E' uno di quei libri che si vorrebbe non finissero mai i "Diecimila e cento giorni" di Claudio Martini, edito da Besa. Ti capita tra le mani e lo leggi d'un fiato, perdendoti in quei nomi che diventano subito uomini e tu li ascolti e li vedi soffrire, gioire, respirare, far l'amore. Destini che s'incrociano e si salvano a vicenda, in un costrutto narrativo di suprema bellezza.
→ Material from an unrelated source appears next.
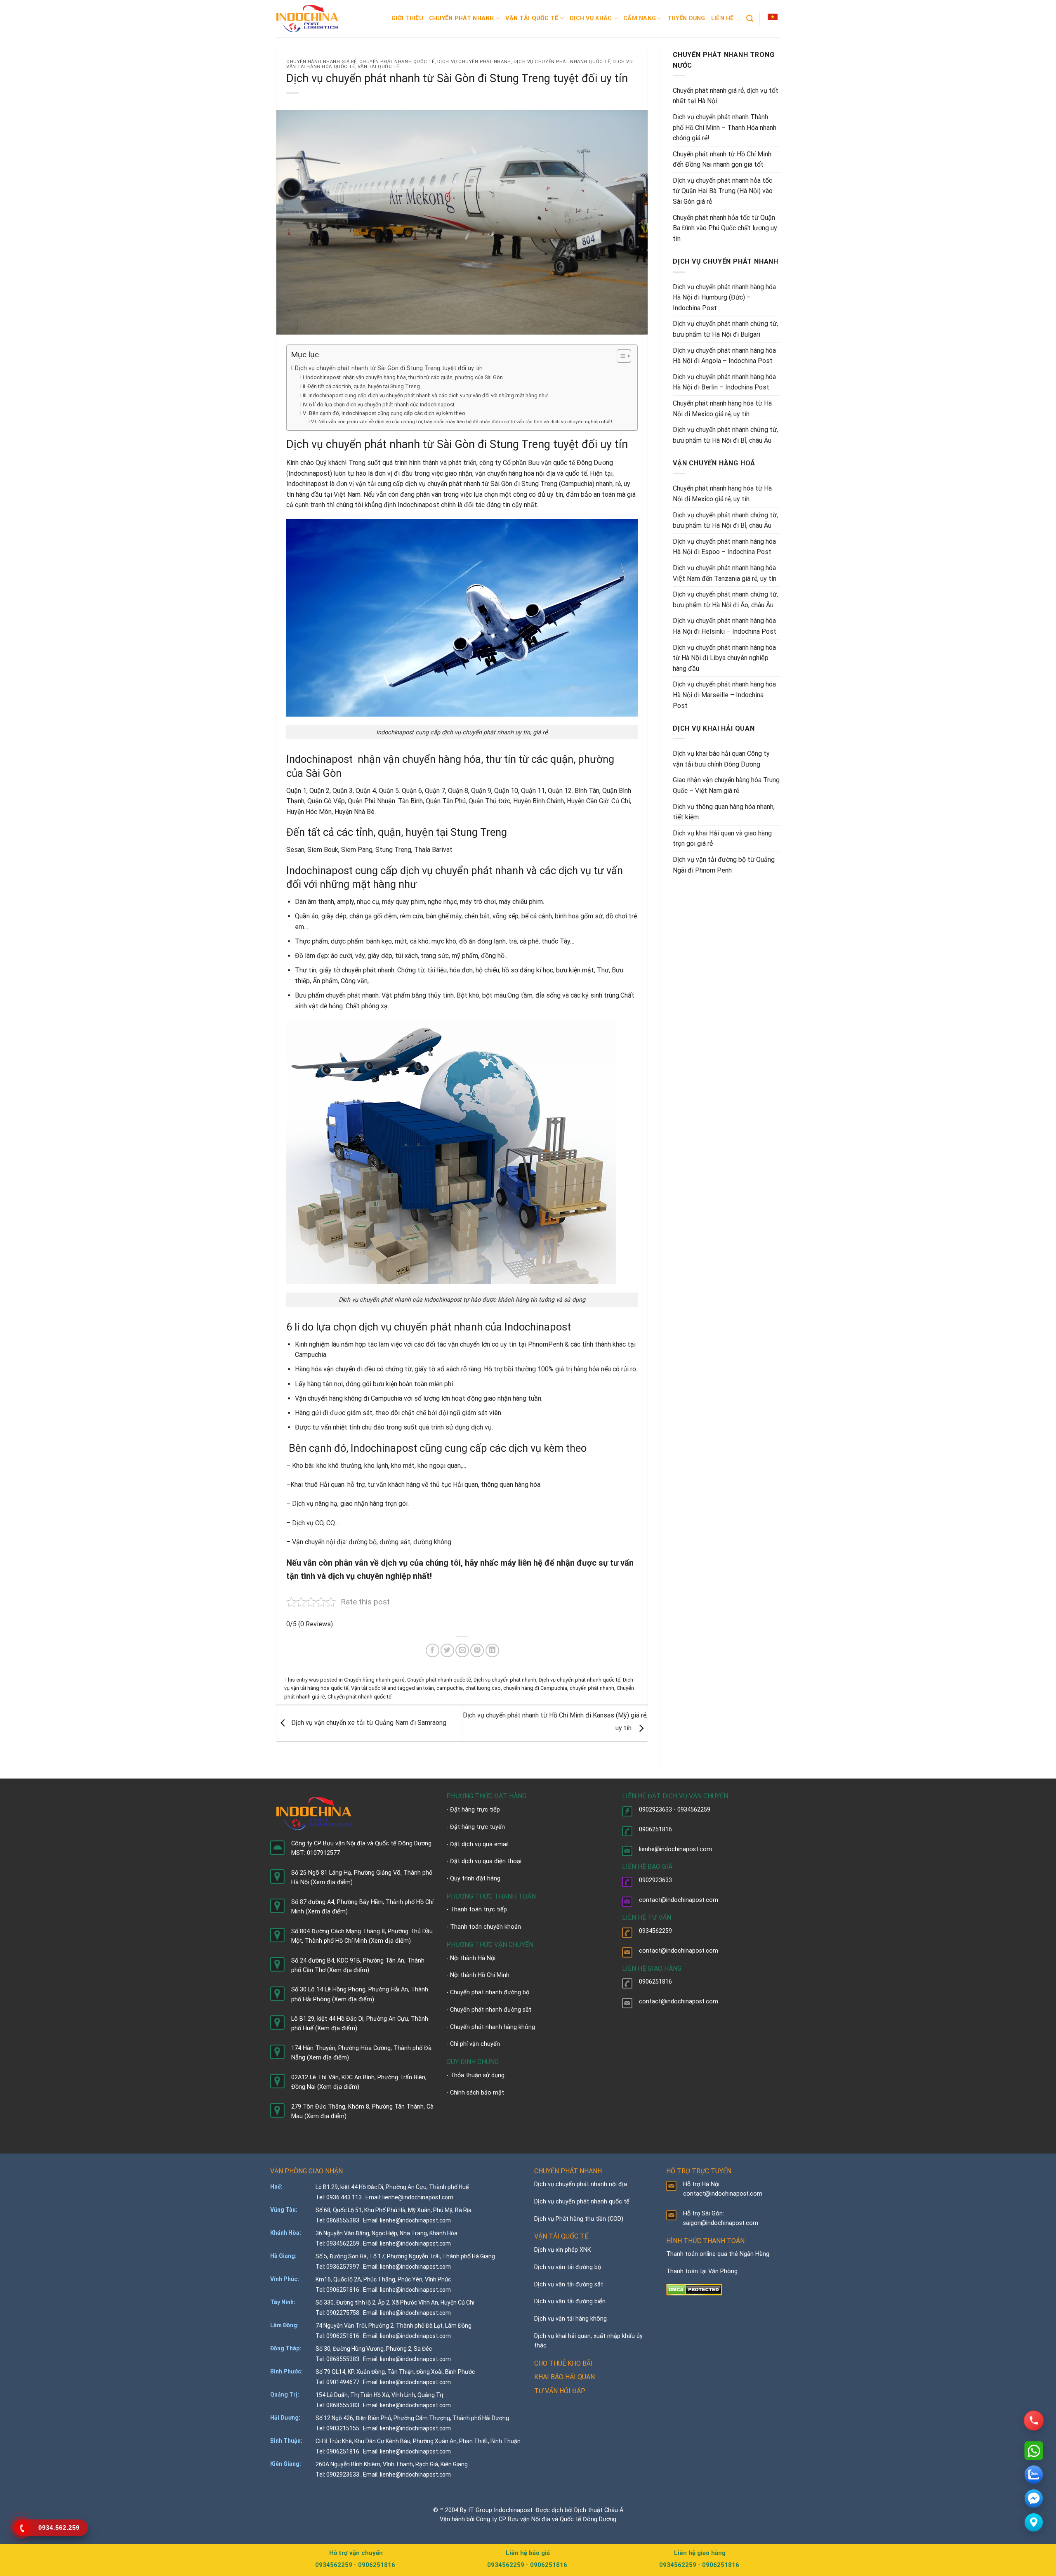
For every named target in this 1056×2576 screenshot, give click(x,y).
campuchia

Ci sono immagini che s'imprimono nitide e vere nella mente, mentre insegui il tuo cuore rapito dalle storie. Storie di uomini. Storie che vengono fuori in una sorta di "stream of consciousness", in cui più che la cronologia conta il tempo interiore, che ti porta direttamente dentro le porte delle loro case e ti dischiude l'universo dell'anima. Fotogrammi sospesi tra un'Italia che si chiude dietro un perbenismo di facciata e cela solo irriguardose marginalità ed un'America Latina che grida la sua libertà con fierezza sconcertante, mentre è ancora oppressa da un macigno sul cuore che non la fa respirare.

Lo psicologo di origini tarantine, che ha una lunga esperienza di lavoro all'estero, proprio in America Latina, scrive di Perù, Nicaragua, Messico, Kosovo, Italia con la penna guizzante di una grande intelligenza che, come lama, squarcia la cortina dell'indifferenza dei tanti.